I bought an Impact Tool to help me pop the nuts off of the rig, but I found that most of the time I only had the room to use a plain old wrench. Getting this hunk of junk was a total pain that included me standing on the engine itself and trying to deadlift some of the bolts loose. Slippage? Let’s just say that I have about a hundred bruises.

Lesson learned during this sprint: ??? Wrenches suck…


Tools used:

  • Ingersoll Rand 236G 1/2-Inch Edge Series Air Impactool, Silver
    • English Driver Set (Stanley)
    • Metric Driver Set (Stanley)
    • Impact Joint Set
  • Wrench Set
  • Ratchet Set 12mm – 23mm (needed english set not metric, old Fords…)
  • Couple Buckets
  • Car Jack
  • 2 Jack Stands
  • Cherry Picker/Engine Hoist
  • Air Cutoff Tool (had to cut through some of the bolts on my exhaust piping, was epic fun!)

The motor before I started turning wrenches


Started by jacking the vehicle up. I was afraid of the jack stand’s stability for a while, but after jumping on the engine block for hours on end I managed to develop a modicum of bravery. It certainly looks precarious though. Ya, I was under that!
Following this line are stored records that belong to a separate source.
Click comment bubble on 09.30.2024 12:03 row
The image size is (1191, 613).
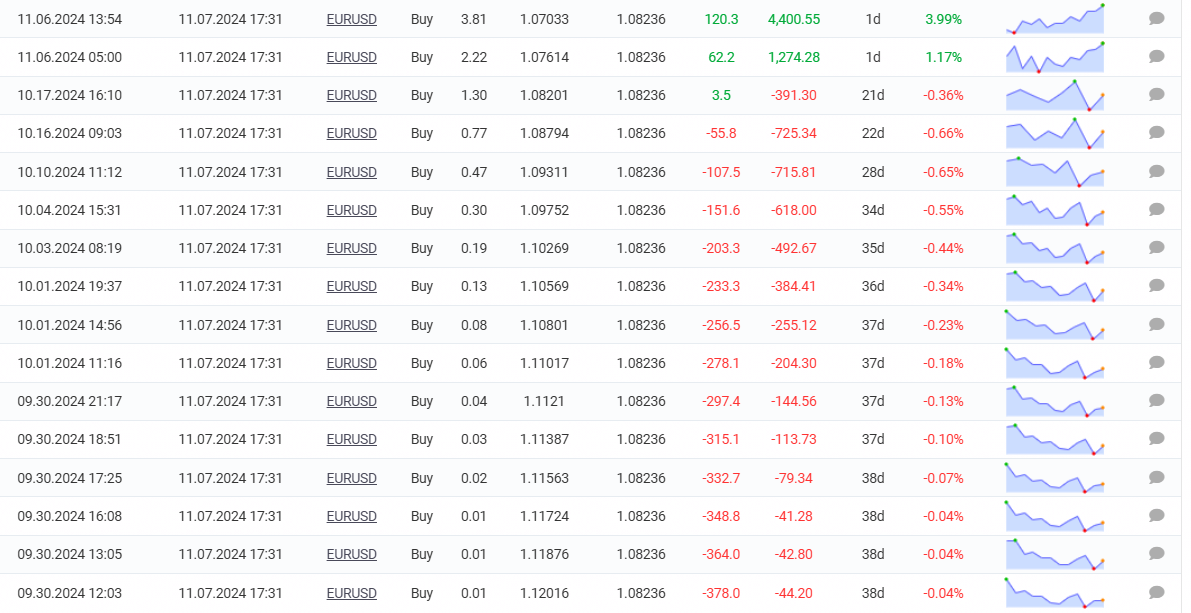(1156, 592)
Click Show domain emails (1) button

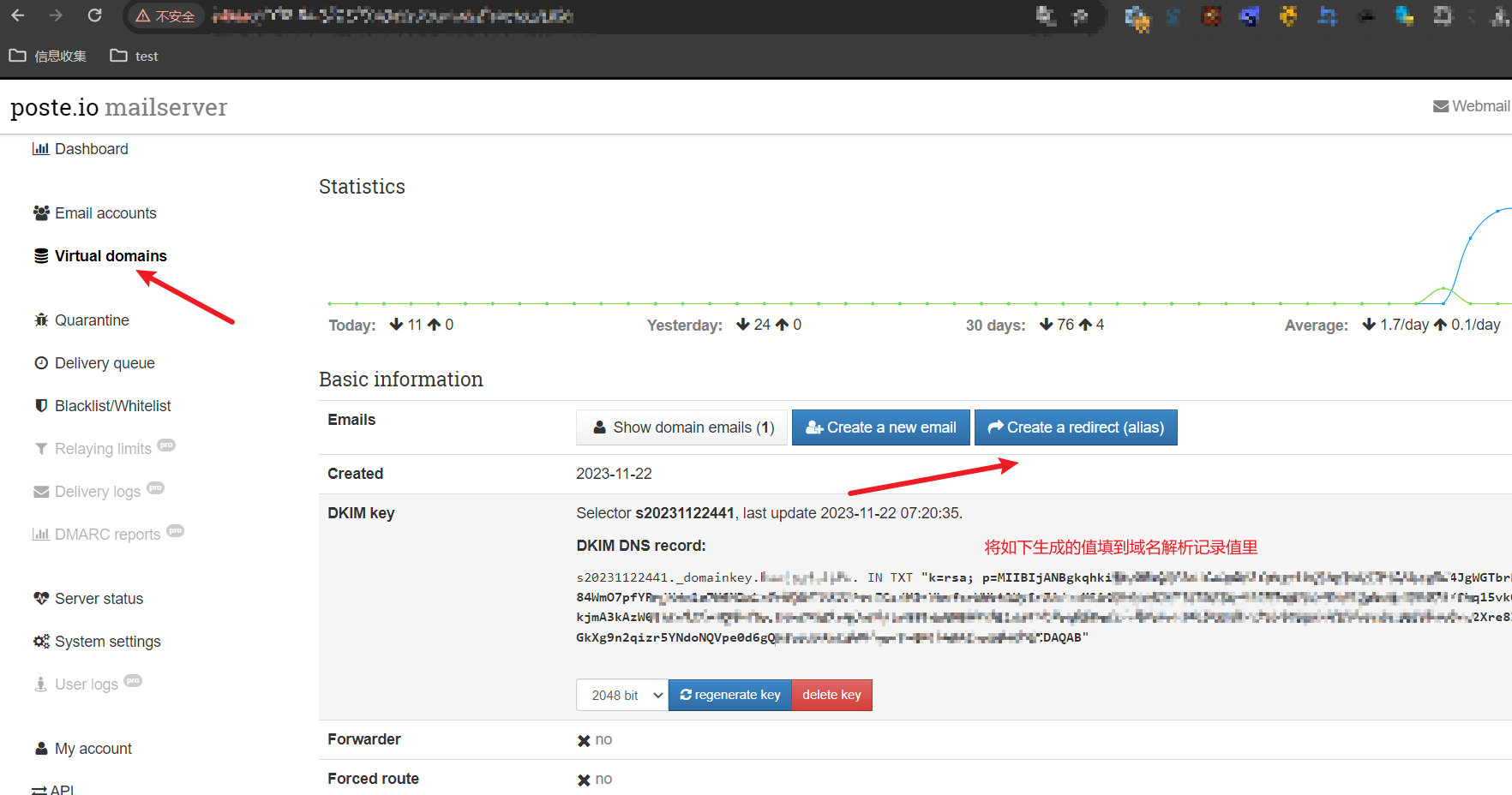681,427
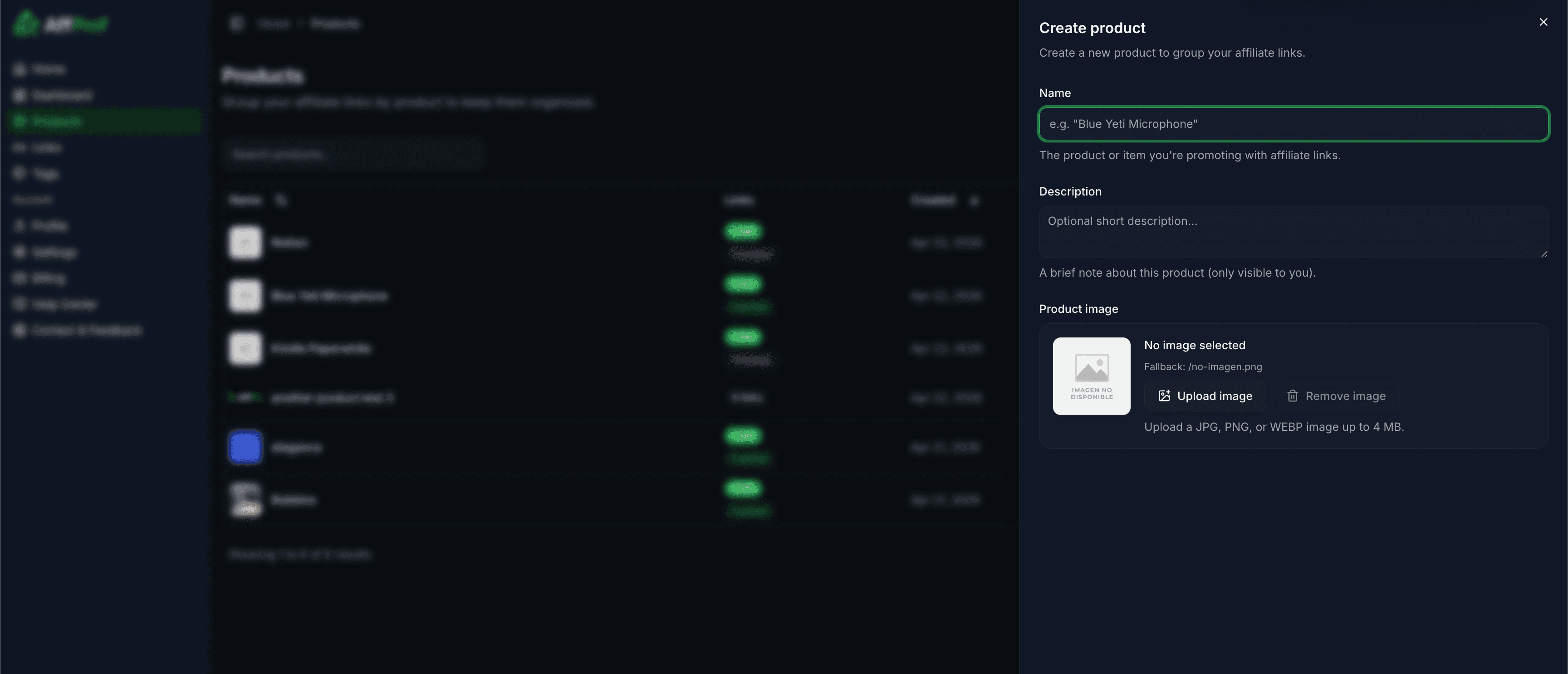Click the AffProd logo in sidebar
This screenshot has width=1568, height=674.
[x=59, y=24]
Hours of tugging on wrenches, draining oil, and smashing things with my hammer out of frustration (not on the parts list) later…


I wrapped trucker chains around the motor in order to get it out. Unfortunately I stripped the heck out of the bolts on the exhaust system so I couldn’t disconnect it. You can see it hanging off in the picture below. In order to rectify that I had to cut the bolts tying it together underneath the car. That allowed me to raise the motor as high as seen in the photo, but the exhaust pipe was still to long to go any further. Fortunately, getting the engine out this far allowed me to get a better angle on the nut and my air impact tool was able to spin it write off. That sucker was money very well spent. Glad I went with the higher-end IR. It was on sale on Amazon too, $77 bucks! At the time of this posting it was back up to $100 with MSRP at $130. so definitely happy with my timing.

Exhaust Trouble

Finally loose!


Motor out and engine compartment cleaned up a bit.

This next part of the project is actually for the next phase (installation of the electric motor), but it shows the engine bay cleaned up and painted so I figured I’d throw it in.cleanAnyway! Let me know what you think or if I left out some obviously crucial detail that you’d like to be regaled with. Yanking the engine out was a load of fun!